According to the National Safety Council, every year, millions of workers in the U.S. report having been a victim of workplace violence.  In 2020, workplace assaults resulted in more than 20,000 workplace injuries necessitating time away from work, and hundreds of fatalities.  In that same year, according to the CDC, gun violence in America claimed more than 45,000 lives.  As more reports on mass shootings flash across our Twitter feeds, it is no wonder that violence in America, and especially in the workplace, has become more of a focus. 

With this backdrop, California recently issued its latest draft rulemaking intended to create a workplace violence regulation.  And, as is often the case, what starts on our West coast generally moves East in the following months and years. 

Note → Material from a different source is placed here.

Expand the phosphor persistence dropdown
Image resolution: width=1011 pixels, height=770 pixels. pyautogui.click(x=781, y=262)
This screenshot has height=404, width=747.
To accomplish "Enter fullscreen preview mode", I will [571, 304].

The new California draft rule is intended to apply to all employers in the Golden State, with very limited exception.  It is intended to eliminate threats of violence, and workplace violence – or, at a minimum, facilitate programs to curtail the same and track their occurrence.  And, while the effort may be laudable, the definitions included in the draft rule are broad, are not always clear, and are likely to create headaches and confusion for employers:

  • “Threat of violence” means a statement or conduct that causes a person to fear for their safety because there is a reasonable possibility the person might be injured, and that serves no legitimate purpose.”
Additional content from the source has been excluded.